Edwin Hubble arrived on the scene in the 1920s, making a name for himself by discovering several distant nebulae were instead other galaxies. As if this monumental discovery weren't enough, Hubble went on to make another galactic breakthrough: The universe is constantly expanding. His calculations on galactic distances drummed up major support for the Big Bang theory of how the universe came to be.

3. Jansky Turns on the Galactic Radio


Ever tried to tune into a football game on the radio, only to fight the static to figure out who just scored a touchdown? Congratulations -- you've encountered radio interference (some of it from outer space).

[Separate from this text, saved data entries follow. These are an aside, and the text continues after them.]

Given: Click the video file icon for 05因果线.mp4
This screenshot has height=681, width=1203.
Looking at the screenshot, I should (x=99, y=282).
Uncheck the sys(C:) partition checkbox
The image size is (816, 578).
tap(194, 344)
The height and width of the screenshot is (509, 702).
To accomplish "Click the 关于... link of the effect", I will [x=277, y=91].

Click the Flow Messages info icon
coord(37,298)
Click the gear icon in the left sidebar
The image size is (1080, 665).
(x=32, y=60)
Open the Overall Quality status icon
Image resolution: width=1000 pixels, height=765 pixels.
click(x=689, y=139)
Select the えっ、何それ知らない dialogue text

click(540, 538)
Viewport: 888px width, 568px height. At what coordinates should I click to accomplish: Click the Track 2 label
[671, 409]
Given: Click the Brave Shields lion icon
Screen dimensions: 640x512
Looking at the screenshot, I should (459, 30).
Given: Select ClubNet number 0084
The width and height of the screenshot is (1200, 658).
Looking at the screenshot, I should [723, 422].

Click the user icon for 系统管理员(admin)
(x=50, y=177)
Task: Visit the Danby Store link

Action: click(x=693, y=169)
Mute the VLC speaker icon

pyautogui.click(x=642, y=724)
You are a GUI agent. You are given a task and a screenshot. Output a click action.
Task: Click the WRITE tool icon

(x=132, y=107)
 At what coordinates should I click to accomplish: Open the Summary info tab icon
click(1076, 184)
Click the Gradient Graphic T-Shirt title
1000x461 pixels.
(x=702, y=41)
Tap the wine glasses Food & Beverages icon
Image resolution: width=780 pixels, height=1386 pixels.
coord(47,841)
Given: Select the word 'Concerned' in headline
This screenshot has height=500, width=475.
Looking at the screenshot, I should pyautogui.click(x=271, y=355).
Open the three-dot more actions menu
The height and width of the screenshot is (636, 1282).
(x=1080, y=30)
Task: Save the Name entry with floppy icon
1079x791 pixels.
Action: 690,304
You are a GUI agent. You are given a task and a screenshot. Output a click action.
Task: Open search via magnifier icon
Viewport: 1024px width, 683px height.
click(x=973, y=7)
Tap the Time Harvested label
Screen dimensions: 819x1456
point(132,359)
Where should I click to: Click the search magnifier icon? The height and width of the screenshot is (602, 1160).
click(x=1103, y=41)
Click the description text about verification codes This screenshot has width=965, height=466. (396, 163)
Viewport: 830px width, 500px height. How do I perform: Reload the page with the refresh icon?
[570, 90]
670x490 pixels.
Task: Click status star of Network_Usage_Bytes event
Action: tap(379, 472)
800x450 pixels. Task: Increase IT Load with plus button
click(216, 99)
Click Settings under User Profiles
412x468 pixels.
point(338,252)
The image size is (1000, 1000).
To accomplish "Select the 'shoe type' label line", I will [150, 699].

Karl G. Jansky, an engineer at Bell Telephone Laboratories, encountered similar interference while fine-tuning the new trans-Atlantic radio-telephone service in the late 1920s. Only the interfering signal wasn't coming from the local station -- it was coming from the center of the Milky Way galaxy. In the years to follow, other radio engineers and scientists followed up on Jansky's find, eventually leading to the discovery that stars and other cosmic bodies emit radio waves. A distant star dim in the way of observable light could have a rather strong radio signal -- which made a great case for radio astronomy.

2. Extrasolar Planets Confirmed

As astronomers beefed up their tool kits, they seriously began to ask: Are there other planets beyond the solar system?

In October 1995, Swiss astronomers Didier Queloz and Michel Mayor made the first definitive sighting of a true extrasolar planet, called 51 Pegasi b. The planet is too far from Earth to view directly, but Queloz and Mayor cleverly detected it by seeing the light of its parent star dim as the planet eclipsed it from our Earthly observing platform. Today the number of extrasolar planets pushes 350, thanks to new techniques such as measuring how exoplanets gravitationally tug on their home stars.

1. Cosmic Creation Leftovers Discovered


Like forensic investigators looking for pieces of a bomb after an explosion, astronomers sought signs of the biggest blast imaginable: The Big Bang.

In 1964, the radio wave-based search of Robert Wilson and Arno Penzias paid off by mapping out a cosmic quilt of radiation left behind by the creation of the universe. Called the Cosmic Microwave Background, or CMB, the "afterglow" of microwave radiation is thought to have been made when the cosmos was full of searing hydrogen plasma. We can still see it today thanks to the relative nature of the universe.

For their discovery (about 20 years in the making) Wilson and Penzias jointly scooped up a 1978 Nobel Prize in physics -- and forever changed the way we think about the universe.